--- Exercise data Enclosed Below ---

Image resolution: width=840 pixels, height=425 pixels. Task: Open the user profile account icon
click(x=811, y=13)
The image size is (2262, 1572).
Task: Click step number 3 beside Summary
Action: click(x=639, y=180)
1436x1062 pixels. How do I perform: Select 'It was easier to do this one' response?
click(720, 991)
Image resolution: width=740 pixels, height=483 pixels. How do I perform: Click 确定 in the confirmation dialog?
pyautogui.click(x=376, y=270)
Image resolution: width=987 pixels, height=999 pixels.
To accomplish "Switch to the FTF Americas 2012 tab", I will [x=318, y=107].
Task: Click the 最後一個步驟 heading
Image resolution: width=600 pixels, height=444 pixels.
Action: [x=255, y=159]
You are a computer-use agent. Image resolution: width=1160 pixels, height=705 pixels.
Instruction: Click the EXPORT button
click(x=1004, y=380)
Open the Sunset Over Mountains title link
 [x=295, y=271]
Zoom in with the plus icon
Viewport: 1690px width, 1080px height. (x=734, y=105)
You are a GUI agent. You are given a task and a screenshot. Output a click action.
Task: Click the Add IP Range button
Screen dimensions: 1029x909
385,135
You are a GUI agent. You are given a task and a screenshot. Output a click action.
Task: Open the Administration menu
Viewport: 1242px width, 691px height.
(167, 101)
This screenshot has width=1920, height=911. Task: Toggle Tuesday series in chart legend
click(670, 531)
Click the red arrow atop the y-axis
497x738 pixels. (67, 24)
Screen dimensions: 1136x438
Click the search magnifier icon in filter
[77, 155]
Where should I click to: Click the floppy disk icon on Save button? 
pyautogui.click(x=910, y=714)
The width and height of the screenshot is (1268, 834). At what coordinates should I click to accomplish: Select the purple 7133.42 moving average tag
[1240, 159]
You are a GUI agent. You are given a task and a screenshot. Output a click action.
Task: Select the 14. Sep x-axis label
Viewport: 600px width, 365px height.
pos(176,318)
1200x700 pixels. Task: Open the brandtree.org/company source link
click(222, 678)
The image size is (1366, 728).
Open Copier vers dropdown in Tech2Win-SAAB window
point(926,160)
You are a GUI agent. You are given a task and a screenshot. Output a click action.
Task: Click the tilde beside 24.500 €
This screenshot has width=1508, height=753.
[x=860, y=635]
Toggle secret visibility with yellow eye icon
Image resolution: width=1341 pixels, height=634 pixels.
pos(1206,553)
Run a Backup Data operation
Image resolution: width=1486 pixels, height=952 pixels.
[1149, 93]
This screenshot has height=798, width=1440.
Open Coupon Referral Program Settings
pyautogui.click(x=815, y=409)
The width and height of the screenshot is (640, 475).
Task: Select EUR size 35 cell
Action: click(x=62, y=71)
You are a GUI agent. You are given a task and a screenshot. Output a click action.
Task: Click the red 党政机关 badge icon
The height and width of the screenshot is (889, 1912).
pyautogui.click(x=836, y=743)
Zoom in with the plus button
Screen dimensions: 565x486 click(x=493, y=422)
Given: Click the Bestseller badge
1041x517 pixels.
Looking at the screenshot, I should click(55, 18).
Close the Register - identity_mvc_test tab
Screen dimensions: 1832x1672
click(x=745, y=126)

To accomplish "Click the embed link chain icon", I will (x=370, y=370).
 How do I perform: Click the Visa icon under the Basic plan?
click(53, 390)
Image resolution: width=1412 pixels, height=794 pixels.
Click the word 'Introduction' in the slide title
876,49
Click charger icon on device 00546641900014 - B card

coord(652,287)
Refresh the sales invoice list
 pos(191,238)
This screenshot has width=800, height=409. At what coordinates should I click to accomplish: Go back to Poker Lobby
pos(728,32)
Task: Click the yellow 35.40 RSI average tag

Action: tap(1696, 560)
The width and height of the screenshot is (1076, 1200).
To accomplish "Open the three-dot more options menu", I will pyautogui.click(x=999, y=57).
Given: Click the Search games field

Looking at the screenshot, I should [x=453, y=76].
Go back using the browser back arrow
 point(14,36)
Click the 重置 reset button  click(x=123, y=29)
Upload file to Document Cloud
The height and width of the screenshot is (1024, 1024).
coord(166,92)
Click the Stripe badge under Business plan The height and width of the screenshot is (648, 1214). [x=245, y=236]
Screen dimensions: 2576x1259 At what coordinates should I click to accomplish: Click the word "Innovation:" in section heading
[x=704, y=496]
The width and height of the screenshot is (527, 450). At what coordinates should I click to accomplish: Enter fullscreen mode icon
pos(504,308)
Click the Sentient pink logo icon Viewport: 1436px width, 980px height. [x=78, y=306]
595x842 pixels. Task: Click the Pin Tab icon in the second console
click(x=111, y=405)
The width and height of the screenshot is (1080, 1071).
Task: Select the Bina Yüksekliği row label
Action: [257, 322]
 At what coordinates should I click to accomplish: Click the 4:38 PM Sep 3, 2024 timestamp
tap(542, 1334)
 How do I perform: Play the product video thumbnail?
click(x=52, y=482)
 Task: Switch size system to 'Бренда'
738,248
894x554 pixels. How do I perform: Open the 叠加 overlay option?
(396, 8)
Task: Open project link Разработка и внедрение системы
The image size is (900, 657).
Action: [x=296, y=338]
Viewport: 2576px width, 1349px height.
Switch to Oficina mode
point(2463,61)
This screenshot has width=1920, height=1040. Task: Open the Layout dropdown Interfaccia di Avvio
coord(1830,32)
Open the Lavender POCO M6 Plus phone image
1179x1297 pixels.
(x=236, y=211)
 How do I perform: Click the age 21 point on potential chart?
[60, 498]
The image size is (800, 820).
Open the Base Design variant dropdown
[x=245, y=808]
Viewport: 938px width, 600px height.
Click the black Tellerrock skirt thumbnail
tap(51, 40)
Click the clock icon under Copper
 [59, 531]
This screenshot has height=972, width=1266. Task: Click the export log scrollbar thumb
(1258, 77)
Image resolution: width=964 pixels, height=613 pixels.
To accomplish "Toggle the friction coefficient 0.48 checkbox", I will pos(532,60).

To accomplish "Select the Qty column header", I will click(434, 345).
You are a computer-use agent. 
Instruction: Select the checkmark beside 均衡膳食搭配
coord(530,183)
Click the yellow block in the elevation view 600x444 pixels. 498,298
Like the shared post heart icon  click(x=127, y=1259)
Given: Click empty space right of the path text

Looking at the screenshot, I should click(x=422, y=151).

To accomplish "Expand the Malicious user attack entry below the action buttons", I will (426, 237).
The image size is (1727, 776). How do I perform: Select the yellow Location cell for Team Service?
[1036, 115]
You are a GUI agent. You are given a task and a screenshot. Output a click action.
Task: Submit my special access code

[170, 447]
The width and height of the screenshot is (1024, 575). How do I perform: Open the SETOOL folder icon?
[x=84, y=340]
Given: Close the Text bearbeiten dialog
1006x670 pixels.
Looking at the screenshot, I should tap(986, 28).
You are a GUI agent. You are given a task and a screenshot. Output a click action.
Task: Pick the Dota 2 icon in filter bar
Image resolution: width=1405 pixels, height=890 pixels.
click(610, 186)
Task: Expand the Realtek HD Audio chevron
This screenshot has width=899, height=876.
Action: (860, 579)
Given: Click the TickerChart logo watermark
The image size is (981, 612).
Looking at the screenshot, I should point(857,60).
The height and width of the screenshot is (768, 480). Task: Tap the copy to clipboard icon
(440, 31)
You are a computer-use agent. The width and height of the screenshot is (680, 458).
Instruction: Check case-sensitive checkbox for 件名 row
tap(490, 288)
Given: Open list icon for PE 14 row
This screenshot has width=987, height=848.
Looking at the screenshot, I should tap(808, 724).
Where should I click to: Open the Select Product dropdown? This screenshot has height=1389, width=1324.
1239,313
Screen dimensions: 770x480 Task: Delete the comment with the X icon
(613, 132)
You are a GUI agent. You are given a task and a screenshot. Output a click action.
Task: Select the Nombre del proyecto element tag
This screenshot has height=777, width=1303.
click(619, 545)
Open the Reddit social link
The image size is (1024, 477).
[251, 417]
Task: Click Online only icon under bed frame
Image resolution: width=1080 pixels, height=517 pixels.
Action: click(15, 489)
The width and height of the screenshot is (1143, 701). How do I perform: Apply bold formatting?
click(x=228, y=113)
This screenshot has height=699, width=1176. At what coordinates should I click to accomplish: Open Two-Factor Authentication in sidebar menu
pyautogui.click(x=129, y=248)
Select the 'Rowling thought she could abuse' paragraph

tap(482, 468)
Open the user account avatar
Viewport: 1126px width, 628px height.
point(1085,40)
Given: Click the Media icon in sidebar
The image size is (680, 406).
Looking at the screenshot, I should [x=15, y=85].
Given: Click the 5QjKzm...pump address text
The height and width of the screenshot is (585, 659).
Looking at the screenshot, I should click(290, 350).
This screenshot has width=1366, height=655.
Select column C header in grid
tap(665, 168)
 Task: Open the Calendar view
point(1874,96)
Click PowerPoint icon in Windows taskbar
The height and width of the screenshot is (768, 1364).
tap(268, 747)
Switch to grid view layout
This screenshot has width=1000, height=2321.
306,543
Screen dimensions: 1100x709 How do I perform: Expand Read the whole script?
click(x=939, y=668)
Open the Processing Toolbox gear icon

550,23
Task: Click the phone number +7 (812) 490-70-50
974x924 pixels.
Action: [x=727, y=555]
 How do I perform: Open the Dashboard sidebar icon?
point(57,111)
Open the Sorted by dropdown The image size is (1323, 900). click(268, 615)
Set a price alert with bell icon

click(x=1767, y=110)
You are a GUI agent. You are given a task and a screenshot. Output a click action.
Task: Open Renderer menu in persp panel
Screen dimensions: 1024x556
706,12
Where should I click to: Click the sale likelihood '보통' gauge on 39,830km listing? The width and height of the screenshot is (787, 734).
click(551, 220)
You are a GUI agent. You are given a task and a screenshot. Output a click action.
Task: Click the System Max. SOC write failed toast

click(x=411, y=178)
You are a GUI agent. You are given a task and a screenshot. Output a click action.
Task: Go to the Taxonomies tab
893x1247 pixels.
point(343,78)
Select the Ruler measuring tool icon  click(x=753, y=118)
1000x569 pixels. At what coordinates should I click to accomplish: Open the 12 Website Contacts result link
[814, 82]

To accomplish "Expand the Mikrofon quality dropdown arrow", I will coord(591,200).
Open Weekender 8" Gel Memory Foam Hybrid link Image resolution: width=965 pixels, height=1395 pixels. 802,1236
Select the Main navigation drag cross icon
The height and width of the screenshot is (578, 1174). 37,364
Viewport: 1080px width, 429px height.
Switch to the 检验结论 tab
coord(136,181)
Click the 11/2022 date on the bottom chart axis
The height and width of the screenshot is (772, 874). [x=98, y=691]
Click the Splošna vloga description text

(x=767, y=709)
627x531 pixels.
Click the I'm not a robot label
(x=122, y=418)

--- End of Enclosed Exercise data ---

_Exercise details_
Among the entries above, the line containing "The width and height of the screenshot is (527, 450).", the line containing "Click the Sentient", and all lines between them are to be restated word for word; nothing else belongs in the reply.

_The answer_
The width and height of the screenshot is (527, 450). At what coordinates should I click to accomplish: Enter fullscreen mode icon
pos(504,308)
Click the Sentient pink logo icon Viewport: 1436px width, 980px height. [x=78, y=306]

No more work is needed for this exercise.